From the course: Data Pipeline Automation with GitHub Actions Using R and Python
Data pipeline architecture - GitHub Tutorial
From the course: Data Pipeline Automation with GitHub Actions Using R and Python
Data pipeline architecture
- [Host] In the previous video, we reviewed the data scope and pipeline requirements. In this video, we'll review the data pipeline architecture to automate the California sub regions demand for electricity data. We'll use the following deployment. Let's now break it down into the its different components, starting with the EIA API, our source data or raw data. In the previous chapter, we reviewed how we can set and send a gate request to pull metadata and data from the API using the EI metadata and the EI backfill functions.
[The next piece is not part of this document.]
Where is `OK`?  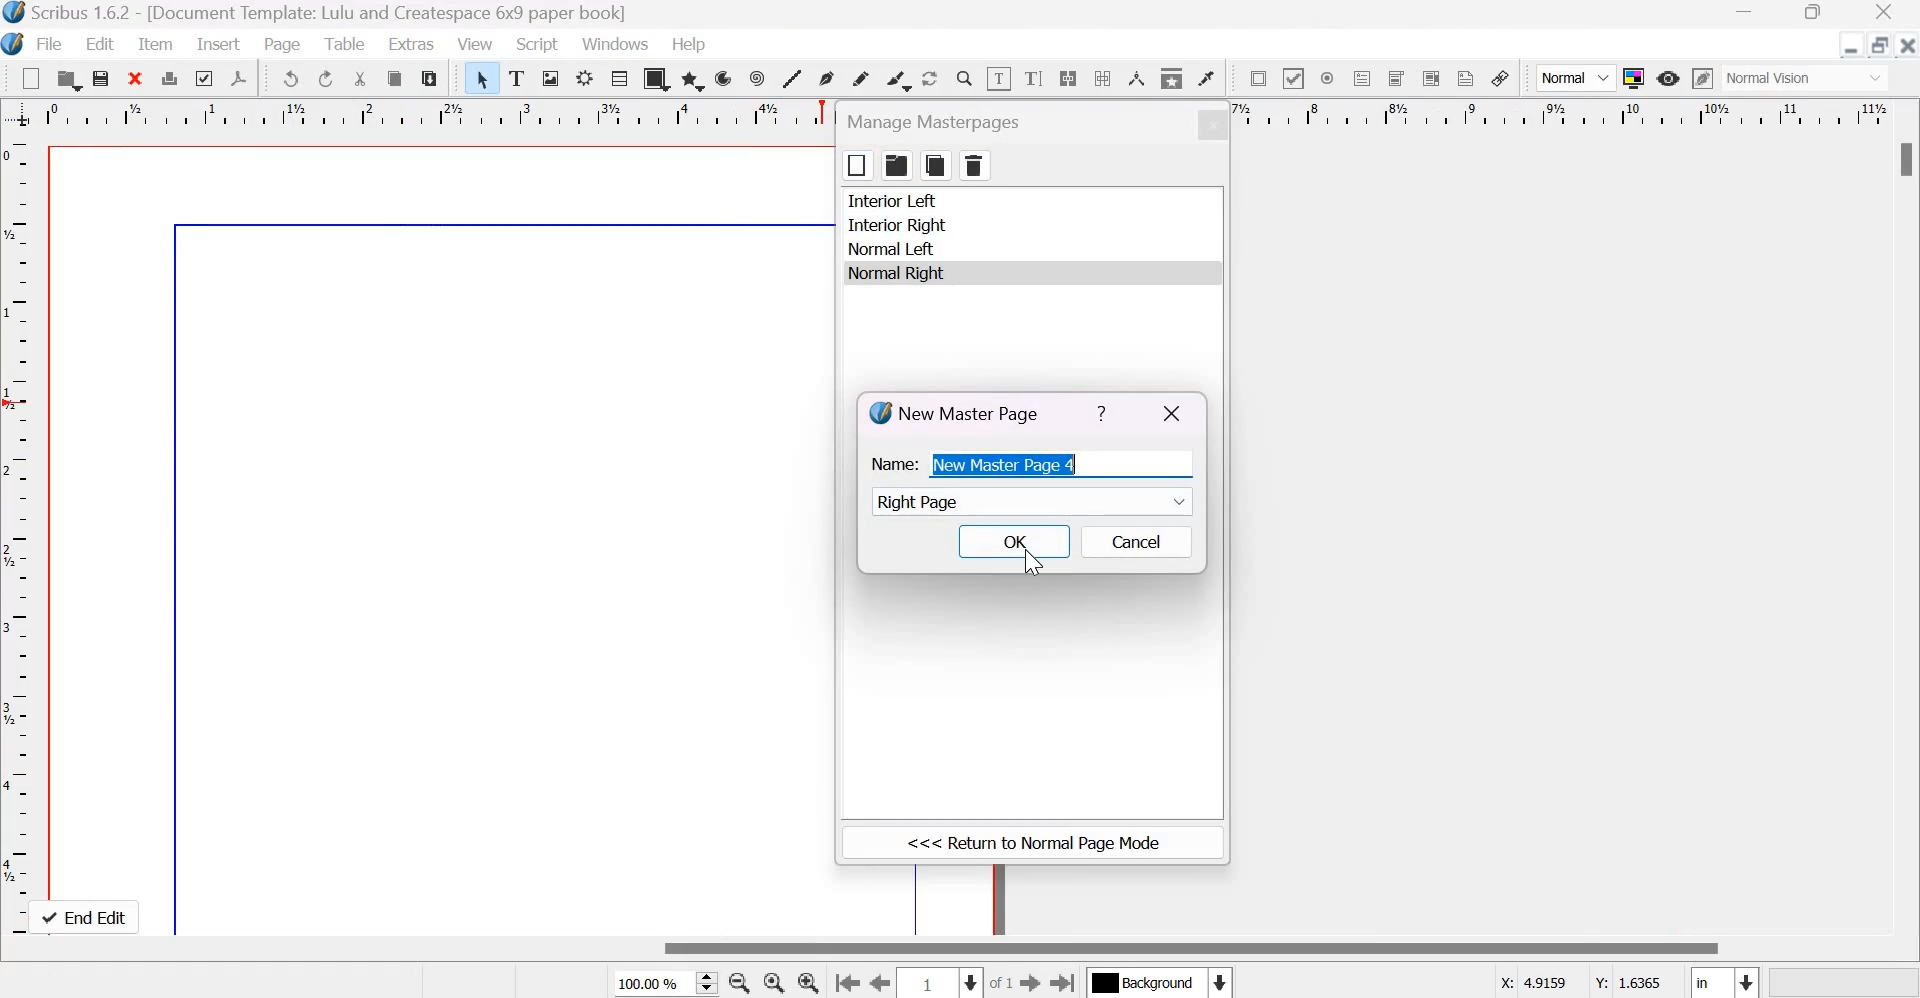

The pipeline supporting functions will leverage those functions to extract data from the API. The second component is the data pipeline, whose main functionality is to check if new data is available in the API and refresh the data when applicable. In addition, this function also collect metadata on each steps enabling us to monitor the health of the data pipeline. The process is deployed on GitHub actions and we'll dive into more details about the deployment in the next chapter. In the local environment, we have the backfill function. The goal of this function is to restart the pipeline whenever needed and backfill all this local data. Typically, it is a good practice to separate the backfill process from the refresh process as the initial data pool of this local data might be heavy and require more computing resources then available on the scheduler. In this case, GitHub actions. Last but not least is the data visualization component will deploy a simple dashboard on GitHub pages that will enable us to view the data and track the logs. Once the data pipeline finishes updating the data with the new data points, GitHub actions will update the dashboard with the new data. We'll focus on this component in chapter four of this course. Throughout the rest of this chapter, we'll focus on the data refresh and backfill functions.